TEXT SEGMENT:
* * * * * * *

Sandwolken

Content

Sand clouds: a novel from Africa

Kathy Thieck:
Sandwolken: Ein Roman aus Afrika
München: Langen Müller, 2000
333 S.
ISBN 3-7844-2767-7
Paperback edition: Heyne, 2001

 

 

 

Theresa Fabian, 21 years, is employed as secretary at the port of Hamburg. Fatherless and motherless - her parents died in a bombing attack during the second world war- she was brought up by her aunt Wanda whom she affectionately calls aunt Wanda. Very jealous of her cousin Hildchen with whom she competes in all things, she sees her engagement as a challenge to take up. That is why Theresa reveals to her aunt a secret that she has been keeping for a long time: her desire to go to Africa to meet the man of her life. Peter Bendix, whom she only knows through an epistolary exchange established by her boss Kurt Ocker, had settled for sometime in South-West Africa.

In the ship taking her to Africa, Theresa gets acquainted with Pix and Marei, two young ladies also going to Africa, and with Philip Thorn, an attractive pilot in whom she falls in love. She marries him at their arrival at Walfischbai, to the great disappointment of her first fiancé. Some months later, Philip dies in an plane accident. Theresa, the young widow, enjoys the compassion of all her friends, including Peter Bendix, who helps her to organize the funeral ceremonies of her husband. She again falls in love with Peter and marries him at the end of the novel.

Alioune Sow

    Review

    Kathy Thieck:
    Sandwolken: Ein Roman aus Afrika
    (Sand clouds: a novel from Africa)

    This autobiographic novel is a view that a German lady casts on the life led by the important white colony resident in South-West Africa, at the dawn of the second world war.

* * * * * * *

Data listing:
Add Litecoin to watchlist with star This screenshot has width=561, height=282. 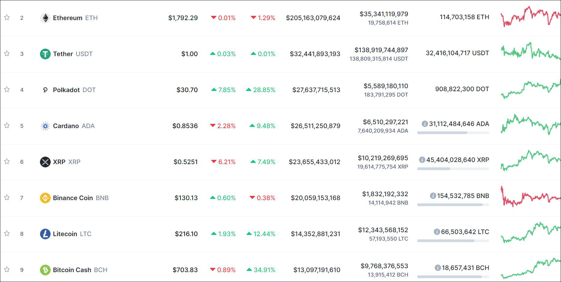pyautogui.click(x=7, y=233)
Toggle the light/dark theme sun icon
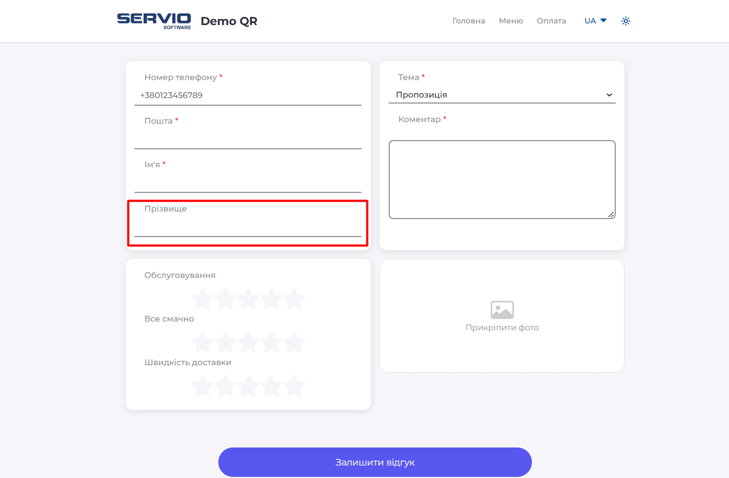Screen dimensions: 729x478 point(626,21)
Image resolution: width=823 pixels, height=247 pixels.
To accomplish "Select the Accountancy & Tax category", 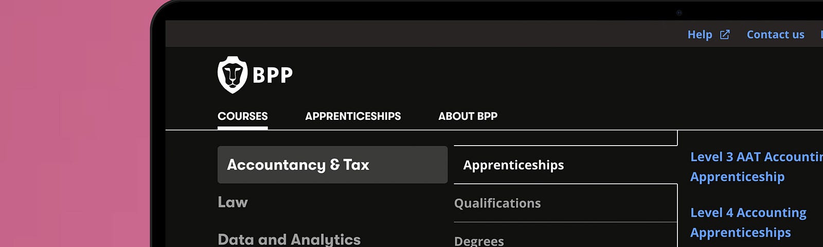I will 332,165.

* * * * * * *

GOAL A: Duplicate everything in the text on Sandwolken from "Alioune Sow" down to "second world war.".
GOAL B: According to the text on Sandwolken, where does Theresa Fabian work as a secretary?
GOAL C: Name every person the text on Sandwolken says Theresa gets acquainted with on the ship taking her to Africa.

EXERCISE RESPONSE A:
Alioune Sow

    Review

    Kathy Thieck:
    Sandwolken: Ein Roman aus Afrika
    (Sand clouds: a novel from Africa)

    This autobiographic novel is a view that a German lady casts on the life led by the important white colony resident in South-West Africa, at the dawn of the second world war.

EXERCISE RESPONSE B: At the port of Hamburg.

EXERCISE RESPONSE C: Pix, Marei, Philip Thorn